The trial is addressing an important issue. It is a real-world observational study without a randomized control group, but the approach is sound given the public health context (i.e. it is essentially an opportunistic real-world trial).

1. The likely sample size at the conclusion of the study is clearly a key issue. What evidence was used to estimate the 40-50% uptake rate in this community?

 

In a recent roll-out of a meningococcal ACWY vaccine program in the Northern Territory in response to an outbreak of serogroup W disease, around 50-60% of Aboriginal and Torres Strait Islander young people were vaccinated. We realise it is likely to be lower than this for a study but we are working with NT Health and have a wide range of communication strategies informed by our youth advisory group and Aboriginal Advisory group  to achieve this sample size. In a very similar study in South Australia assessing herd immunity of 4CMenB vaccine in adolescents we achieved 62% uptake in 15-18 year olds with 34,500 school students participating. Due to a more challenging environment in the Northern Territory we considered 40-50% a more realistic uptake.

2. Please check the references (e.g. 14,21). What is reference 28 and how do readers access it?

We thank the reviewer and have now edited these references.

 

3. This paper is highly relevant and should be mentioned (Ruiz Garcia Y, Sohn WY, Seib KL, et al. Looking beyond meningococcal B with the 4CMenB vaccine: the Neisseria effect. NPJ Vaccines 2021;6(1):130. doi: 10.1038/s41541-021-00388-3).
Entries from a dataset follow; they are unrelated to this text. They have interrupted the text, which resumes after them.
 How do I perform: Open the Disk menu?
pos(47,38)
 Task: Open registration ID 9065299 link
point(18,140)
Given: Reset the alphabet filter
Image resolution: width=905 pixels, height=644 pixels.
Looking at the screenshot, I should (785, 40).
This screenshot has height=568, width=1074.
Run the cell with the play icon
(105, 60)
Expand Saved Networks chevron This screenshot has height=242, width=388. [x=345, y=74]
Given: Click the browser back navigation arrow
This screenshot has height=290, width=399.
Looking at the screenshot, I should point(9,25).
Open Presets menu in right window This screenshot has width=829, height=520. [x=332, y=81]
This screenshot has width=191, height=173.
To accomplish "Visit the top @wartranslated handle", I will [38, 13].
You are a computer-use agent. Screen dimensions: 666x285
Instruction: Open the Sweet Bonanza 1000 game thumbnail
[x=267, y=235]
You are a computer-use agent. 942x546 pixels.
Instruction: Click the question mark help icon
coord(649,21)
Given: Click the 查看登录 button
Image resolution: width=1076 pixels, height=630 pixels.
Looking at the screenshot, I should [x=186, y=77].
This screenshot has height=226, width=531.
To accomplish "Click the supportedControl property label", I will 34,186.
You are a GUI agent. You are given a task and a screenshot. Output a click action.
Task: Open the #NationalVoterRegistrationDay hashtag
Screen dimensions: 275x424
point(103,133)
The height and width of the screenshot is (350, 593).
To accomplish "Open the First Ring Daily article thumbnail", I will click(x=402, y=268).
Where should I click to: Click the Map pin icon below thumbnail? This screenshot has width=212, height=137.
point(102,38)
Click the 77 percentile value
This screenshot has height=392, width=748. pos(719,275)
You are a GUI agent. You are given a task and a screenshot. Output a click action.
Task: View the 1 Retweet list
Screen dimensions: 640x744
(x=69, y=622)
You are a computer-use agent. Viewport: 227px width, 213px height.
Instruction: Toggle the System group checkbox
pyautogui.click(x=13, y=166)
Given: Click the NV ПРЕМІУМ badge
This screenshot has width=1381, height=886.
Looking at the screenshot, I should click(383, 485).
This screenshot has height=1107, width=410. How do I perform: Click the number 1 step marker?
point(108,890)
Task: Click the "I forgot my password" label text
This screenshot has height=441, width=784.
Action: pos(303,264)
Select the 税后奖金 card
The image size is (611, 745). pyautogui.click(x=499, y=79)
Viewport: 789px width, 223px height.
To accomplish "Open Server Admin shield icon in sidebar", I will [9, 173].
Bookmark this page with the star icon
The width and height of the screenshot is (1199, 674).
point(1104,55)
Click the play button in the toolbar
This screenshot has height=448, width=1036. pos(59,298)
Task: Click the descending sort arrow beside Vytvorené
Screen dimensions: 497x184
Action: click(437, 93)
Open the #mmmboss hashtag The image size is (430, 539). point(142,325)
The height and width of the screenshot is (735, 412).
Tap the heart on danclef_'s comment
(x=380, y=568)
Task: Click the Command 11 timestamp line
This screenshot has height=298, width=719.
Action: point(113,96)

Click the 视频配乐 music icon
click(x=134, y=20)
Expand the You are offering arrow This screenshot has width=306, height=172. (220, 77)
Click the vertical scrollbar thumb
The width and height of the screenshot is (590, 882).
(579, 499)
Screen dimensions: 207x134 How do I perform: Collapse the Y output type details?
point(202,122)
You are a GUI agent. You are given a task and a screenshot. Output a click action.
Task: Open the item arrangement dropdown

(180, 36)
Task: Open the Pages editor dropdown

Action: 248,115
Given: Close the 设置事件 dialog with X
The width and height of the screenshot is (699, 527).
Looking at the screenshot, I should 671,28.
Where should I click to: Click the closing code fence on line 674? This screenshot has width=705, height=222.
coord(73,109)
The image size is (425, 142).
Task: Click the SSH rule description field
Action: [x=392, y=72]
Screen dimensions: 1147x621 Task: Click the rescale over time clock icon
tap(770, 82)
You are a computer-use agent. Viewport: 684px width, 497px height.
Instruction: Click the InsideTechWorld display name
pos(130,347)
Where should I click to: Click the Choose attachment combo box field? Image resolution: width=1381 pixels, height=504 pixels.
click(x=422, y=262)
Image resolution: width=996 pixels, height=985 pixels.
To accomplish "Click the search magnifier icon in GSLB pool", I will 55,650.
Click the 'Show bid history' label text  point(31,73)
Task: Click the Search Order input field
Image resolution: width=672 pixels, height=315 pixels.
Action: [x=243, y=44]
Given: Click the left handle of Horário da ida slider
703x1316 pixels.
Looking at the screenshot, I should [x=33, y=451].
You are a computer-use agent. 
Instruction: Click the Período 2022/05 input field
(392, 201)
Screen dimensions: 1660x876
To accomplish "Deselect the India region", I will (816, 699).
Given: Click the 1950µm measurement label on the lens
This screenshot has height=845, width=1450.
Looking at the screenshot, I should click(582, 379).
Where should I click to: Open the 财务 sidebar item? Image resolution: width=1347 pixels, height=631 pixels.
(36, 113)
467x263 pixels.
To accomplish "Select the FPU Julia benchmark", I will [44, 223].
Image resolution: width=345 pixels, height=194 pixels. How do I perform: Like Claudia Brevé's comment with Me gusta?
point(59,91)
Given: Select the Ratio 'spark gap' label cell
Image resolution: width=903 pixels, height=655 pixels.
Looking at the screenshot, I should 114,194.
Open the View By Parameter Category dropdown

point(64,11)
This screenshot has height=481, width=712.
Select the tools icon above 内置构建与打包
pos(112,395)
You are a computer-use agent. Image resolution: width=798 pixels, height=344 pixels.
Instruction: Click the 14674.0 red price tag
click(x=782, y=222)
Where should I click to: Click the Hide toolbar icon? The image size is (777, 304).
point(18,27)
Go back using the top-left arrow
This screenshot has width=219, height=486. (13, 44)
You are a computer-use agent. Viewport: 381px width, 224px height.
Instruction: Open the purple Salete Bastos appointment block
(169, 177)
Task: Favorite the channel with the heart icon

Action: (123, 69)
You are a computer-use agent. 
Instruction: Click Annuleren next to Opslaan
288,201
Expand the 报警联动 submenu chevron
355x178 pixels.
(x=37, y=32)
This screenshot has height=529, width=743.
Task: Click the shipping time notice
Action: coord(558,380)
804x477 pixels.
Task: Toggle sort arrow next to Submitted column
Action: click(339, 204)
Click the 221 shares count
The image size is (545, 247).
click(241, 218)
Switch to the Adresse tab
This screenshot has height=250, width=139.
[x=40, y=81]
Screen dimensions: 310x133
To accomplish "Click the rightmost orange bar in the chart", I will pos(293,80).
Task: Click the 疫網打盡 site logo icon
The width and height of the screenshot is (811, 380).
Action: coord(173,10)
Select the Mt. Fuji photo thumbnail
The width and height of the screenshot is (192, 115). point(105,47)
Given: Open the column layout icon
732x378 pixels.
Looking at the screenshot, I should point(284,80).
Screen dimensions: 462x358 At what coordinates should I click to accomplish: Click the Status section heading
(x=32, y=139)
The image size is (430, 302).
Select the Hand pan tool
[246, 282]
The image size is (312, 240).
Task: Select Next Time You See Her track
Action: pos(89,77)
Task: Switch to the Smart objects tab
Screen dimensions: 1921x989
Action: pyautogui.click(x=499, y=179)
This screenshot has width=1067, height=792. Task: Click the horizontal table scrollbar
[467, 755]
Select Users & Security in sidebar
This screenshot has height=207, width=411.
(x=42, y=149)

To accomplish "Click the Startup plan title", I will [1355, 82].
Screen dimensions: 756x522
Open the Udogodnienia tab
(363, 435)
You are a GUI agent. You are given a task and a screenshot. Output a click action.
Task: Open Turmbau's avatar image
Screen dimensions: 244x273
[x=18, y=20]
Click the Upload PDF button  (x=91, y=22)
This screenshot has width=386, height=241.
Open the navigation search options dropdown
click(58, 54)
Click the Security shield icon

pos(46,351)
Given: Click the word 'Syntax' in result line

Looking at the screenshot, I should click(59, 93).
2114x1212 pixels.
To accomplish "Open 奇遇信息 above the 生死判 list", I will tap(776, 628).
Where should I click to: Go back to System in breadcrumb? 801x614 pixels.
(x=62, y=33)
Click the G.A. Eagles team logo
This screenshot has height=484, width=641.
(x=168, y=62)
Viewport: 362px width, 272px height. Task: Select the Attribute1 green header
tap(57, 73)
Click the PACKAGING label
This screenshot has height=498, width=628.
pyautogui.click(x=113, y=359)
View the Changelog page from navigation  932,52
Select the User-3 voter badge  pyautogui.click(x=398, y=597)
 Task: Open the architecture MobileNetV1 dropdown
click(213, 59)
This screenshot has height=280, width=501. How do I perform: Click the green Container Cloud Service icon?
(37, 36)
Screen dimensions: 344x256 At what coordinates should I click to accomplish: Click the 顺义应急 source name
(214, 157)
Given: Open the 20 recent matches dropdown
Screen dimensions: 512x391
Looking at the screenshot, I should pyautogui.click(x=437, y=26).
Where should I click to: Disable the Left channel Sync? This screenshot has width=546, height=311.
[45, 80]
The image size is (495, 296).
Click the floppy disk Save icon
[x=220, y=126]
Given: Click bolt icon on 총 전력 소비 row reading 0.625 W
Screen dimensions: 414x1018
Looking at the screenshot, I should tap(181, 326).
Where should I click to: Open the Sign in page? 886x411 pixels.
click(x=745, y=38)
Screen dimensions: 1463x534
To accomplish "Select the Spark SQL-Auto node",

We thank the reviewer and have revised the paper to add this reference as “A recent review by Garcia et.al. provides a comprehensive summary of the potential effect of the 4CMenB vaccine against gonorrhoea (page 12, lines 435-437, reference 37).

 

4. It is also surprising that there is no mention of the clinical trials on the topic currently underway. Ruiz Garcia et al have mentioned these.

We have now added a statement on clinical trial data as “At present, there are no data from randomized controlled trials on the effectiveness of meningococcal vaccines against gonorrhoea. However, data will be available in the near future from a few ongoing clinical studies from several countries (ClinicalTrials.gov:NCT04415424, NCT04350138, NCT04398849 and Marshall et al) [38].

 

5. The first two paragraphs contain quite old data and references (e.g. a 2019 publication is referred to as being “recent”). Please update the information.

We agree with the reviewer and have now revised the manuscript to include more recent references.